In his speech, Mayor of Tallinn Edgar Savisaar claimed that free public transport has increased employment in Tallinn since free public transport has made people more mobile. Without naming the source of data, Savisaar claimed that the number of public transport users was up by 25% and that the percentage of motorists has fallen to 9%.
Savisaar also left the conference shortly after his speech so that no-one was able to ask any questions from him. In his speech he ignored a recent study made by Swedish expert Oded Cats who claims that according to three-month data of automatic meters installed in some Tallinn bus lines showed that the number of public transport use had increased 3% in a year.
Cats attributed 1.2% of the growth to free transport and 2.8% to designating bus lanes and making timetables better. In his speech, Cats emphasised that the study was not commissioned by the City of Tallinn and that there had been no pressure. “We don’t have a contract, Tallinn is not funding our study,” said the researcher, adding that it was clear that the Tallinn experiment had political ambitions.

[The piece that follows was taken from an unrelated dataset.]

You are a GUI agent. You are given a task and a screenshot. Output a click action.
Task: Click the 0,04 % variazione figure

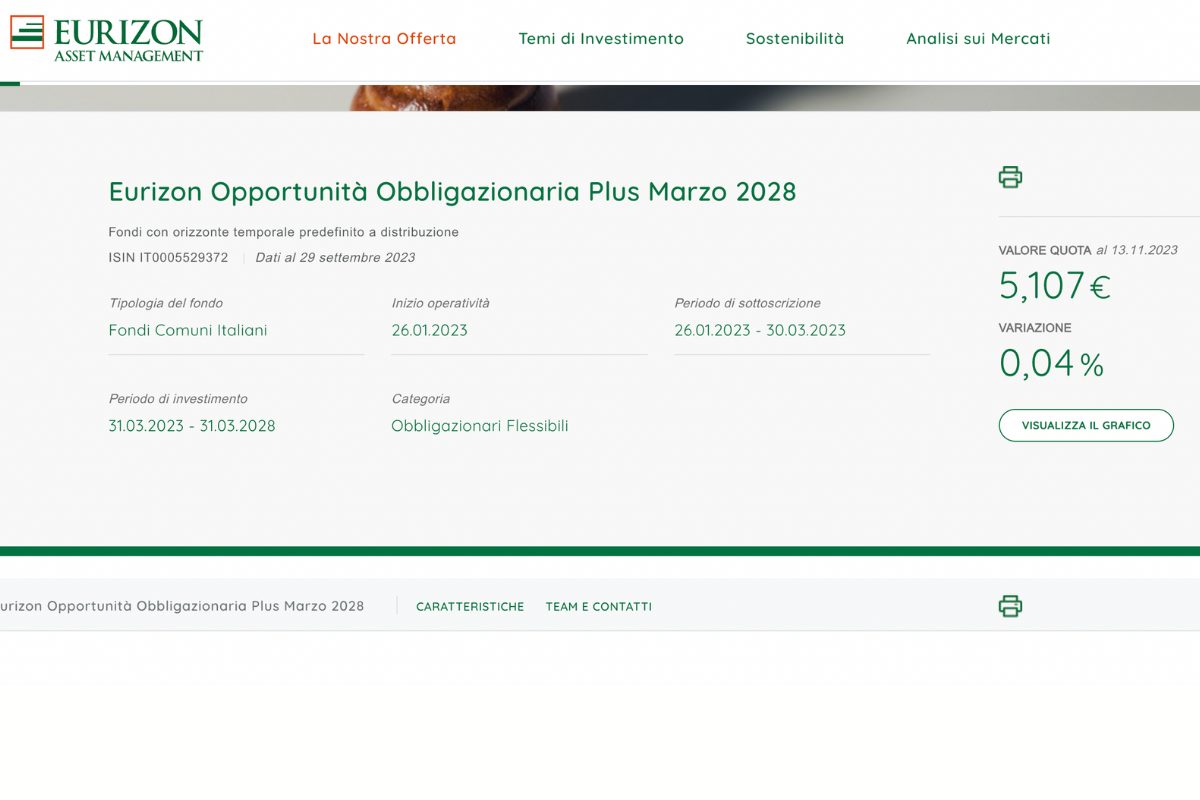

Cats said that although growth in transport use had been modest, it takes time for people to change their movement habits. Secondly, historically Tallinn has high percentage of public transport users at about 40% which means that even small growth is important.
A representative of Hasselt, a small town in Belgium that introduced free public transport already in 1997 said that the town is now going back to paid public transport. Mark Verachtert from Hasselt said that the main reason was cost.
Although in 16 years, the number of passengers increased 12 times, also expenses increased: while the service cost 275,000 euros to maintain in 1997, the cost in 2013 is already 1.8 million euros. “While 16% of motorists opted for a bus, also 12% of bicycle riders and 9% of pedestrians did so. This is something that must not be ignored” he said.